Version v0.8
Lecture: Der spanische Varietätenraum aus der Sicht deutscher Muttersprachler
Minderheitensprachen und Dialekte erfahren – quasi gegenläufig zur uniformierenden Globalisierung und dem Rückgang bzw. der Nivellierung von Dialekten – bereits seit einigen Jahren eine zunehmende Wertschätzung. Gleichzeitig bilden sich scheinbar widersprüchlich zur tendenziellen Vereinheitlichung von Standardsprachen regionale Standardformen heraus, die unter Plurizentrik zunehmend auch für die romanischen Sprachen diskutiert werden.
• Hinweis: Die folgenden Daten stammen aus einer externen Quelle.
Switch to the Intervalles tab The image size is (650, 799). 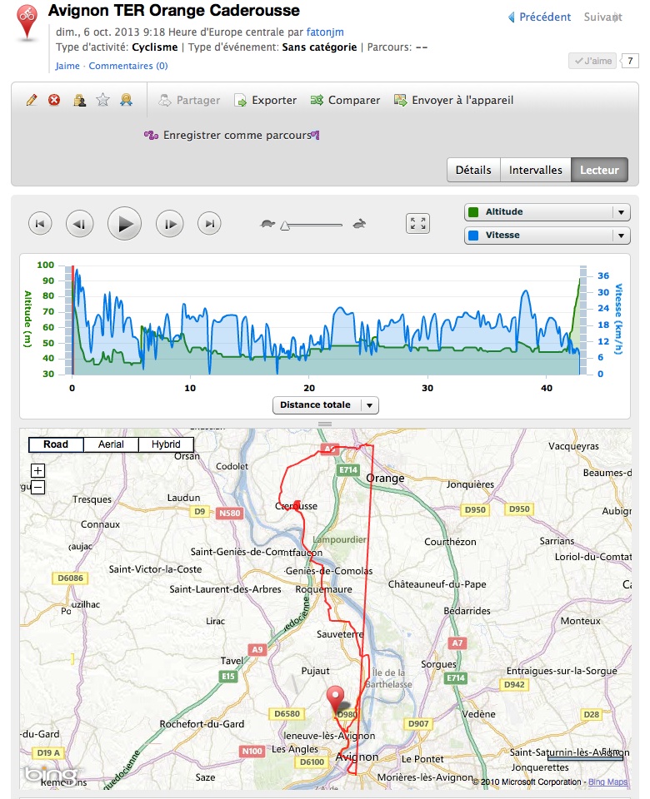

Die Bedeutsamkeit von Standard und Norm einerseits und der Variation von Sprache andererseits für die Sprechergemeinschaft zeigt sich nicht nur in lebhaften Alltagsdiskursen, sondern auch in der Forschung. Allerdings ist erst in neuerer Zeit mit Ansätzen der Folks Linguistics oder der Perzeptiven Varietätenlinguistik zur Untersuchung und Beschreibung sprachlicher Variation immer mehr der aktive Sprecher-Hörer als linguistischer Laie in den Fokus gerückt. Bisher war dabei jedoch der Schwerpunkt vor allem auf die Wahrnehmung durch Teilnehmer derselben Sprachgemeinschaft beschränkt, während der Nicht-Muttersprachler weitgehend ausgeblendet blieb. Die folgende Untersuchung soll einen Beitrag zur Schließung dieser Forschungslücke zu leisten, indem sie auf Grundlage der perzeptiven Varietätenlinguistik (Krefeld/Pustka 2010) und der Akzentforschung (Boula de Mareüil 2004; Ruß 2012) unter Einbezug der Standardsprachen- (Lebsanft/Tacke 2020) bzw. Plurizentrikforschung (Lebsanft 2012) Perzeption und Repräsentationen von spanischen Varietäten durch L1-Sprecher/- innen des Deutschen mit fortgeschrittener Spanisch-Kompetenz analysieren und modellieren soll. Für das Forschungsziel sollen mit geeigneten empirischen Methoden (Befragungen, Beobachtungen, Reproduktionen, Experimente) folgende experimentellen Fragen untersucht werden:
* Wie und aufgrund welcher Kriterien und Charakteristika schätzen die Probanden (P.)das Spanische generell in seinen Erscheinungsformen ein, welche Vorstellungen und affektiven Einstellungen verbinden sie mit dem Spanischen v.a. hinsichtlich dem Akzent/Klangbild – im Vergleich zu anderen Sprache und v.a. dem Deutschen?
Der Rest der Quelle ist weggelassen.